§ QUOTED PASSAGE
--------

It has surprised me how often seemingly morally incorrect circumstances play out time and again, not only in my own family tree, but in others’ as well. And here I'd been told how upstanding people used to be. Outstanding hide-n-seek on a national scale, that's all that was. I suspect the number of divorces, restless teenagers, and unplanned pregnancies hasn't raised that much over the last century - it's the knowledge of it.
Something that has actually declined is the infant mortality rate and the number of deaths from childbirth. Way back when was not a good time for women and children. It helped if you made it through your teens, and it helped if you were male, but a heart-wrenching perusal of the Slave Schedules reveals a bad time for everyone not related to the owner - and claimed by him. Sure we all know this, but when you see it in official documentation, it takes on a whole new depth and meaning.
My great-great-grandfather, John Jackson Gulick, was a physician who lost three wives to childbirth. The first died birthing her ninth child at age 34. The second died along with her first child at age 28. The third, my great-great-grandmother, Lea, died at age 44 giving birth to her fourth child.

--------

(Saved data entries)
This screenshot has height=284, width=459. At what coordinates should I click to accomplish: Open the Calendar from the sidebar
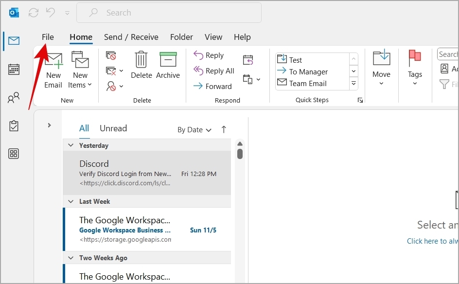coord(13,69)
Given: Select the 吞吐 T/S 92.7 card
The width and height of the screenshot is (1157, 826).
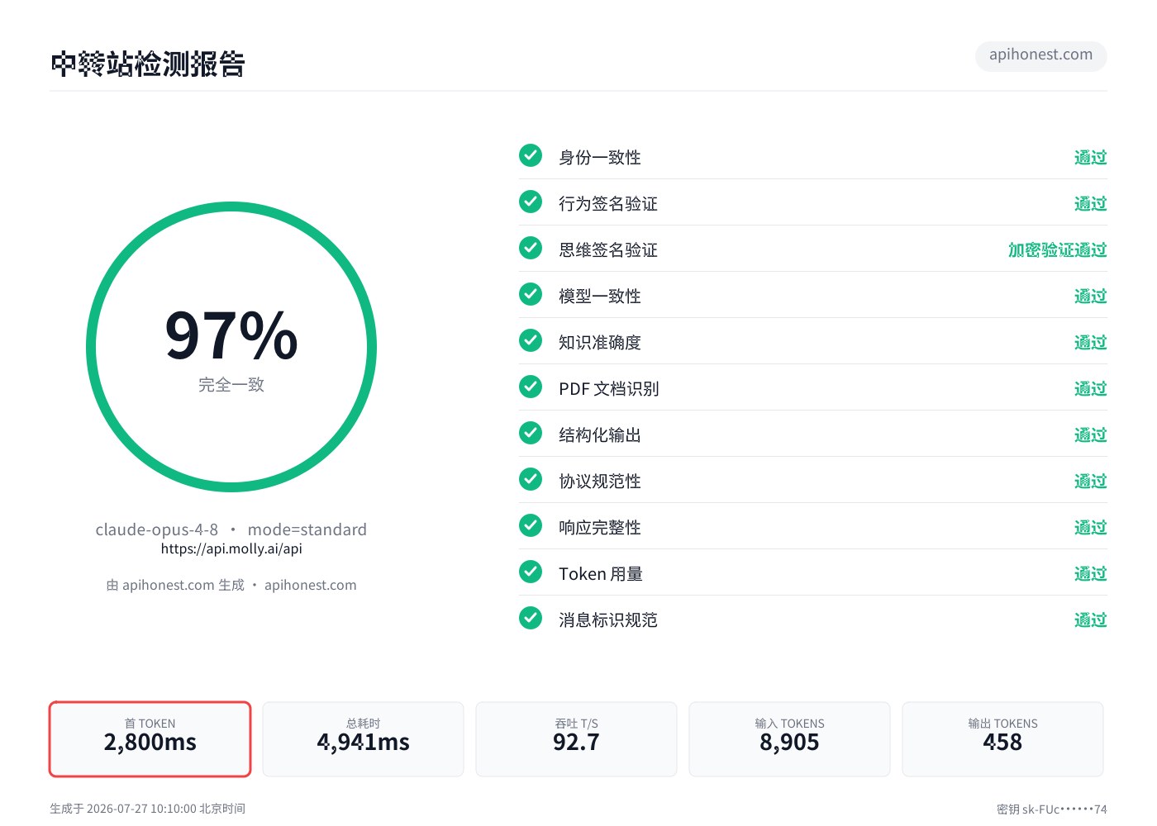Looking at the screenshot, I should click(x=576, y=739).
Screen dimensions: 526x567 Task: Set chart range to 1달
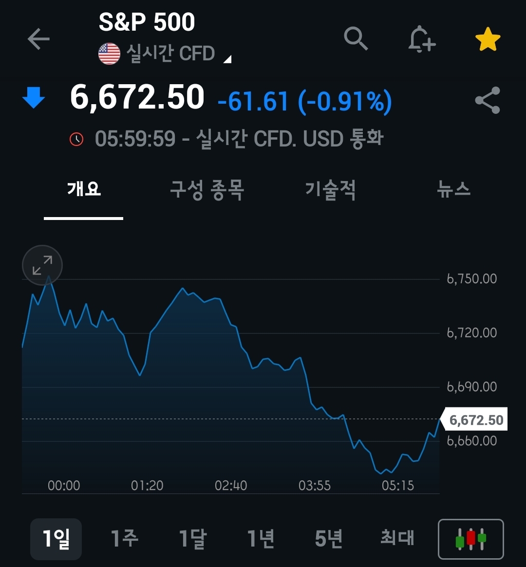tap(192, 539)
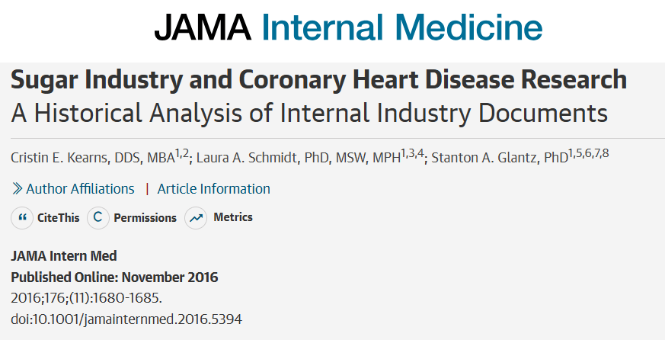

--------

§ EXERCISE TASKS
**1.** Which three things does the family-history text suspect haven't risen much over the last century?
**2.** Can you sum up the family-history text in two sentences?
**3.** Set down the part of the family-history text starting at "Something that has" and ending at "her fourth child.".
Work from the family-history text alone.

§ TASK ANSWERS
**1.**
- Divorces
- Restless teenagers
- Unplanned pregnancies

**2.** Family trees show that seemingly morally incorrect circumstances recur often, and the writer suspects divorces, restless teenagers, and unplanned pregnancies haven't risen much over the last century; only the knowledge of them has. Infant mortality and deaths from childbirth have declined, and the writer's great-great-grandfather, the physician John Jackson Gulick, lost three wives to childbirth.

**3.**
Something that has actually declined is the infant mortality rate and the number of deaths from childbirth. Way back when was not a good time for women and children. It helped if you made it through your teens, and it helped if you were male, but a heart-wrenching perusal of the Slave Schedules reveals a bad time for everyone not related to the owner - and claimed by him. Sure we all know this, but when you see it in official documentation, it takes on a whole new depth and meaning.
My great-great-grandfather, John Jackson Gulick, was a physician who lost three wives to childbirth. The first died birthing her ninth child at age 34. The second died along with her first child at age 28. The third, my great-great-grandmother, Lea, died at age 44 giving birth to her fourth child.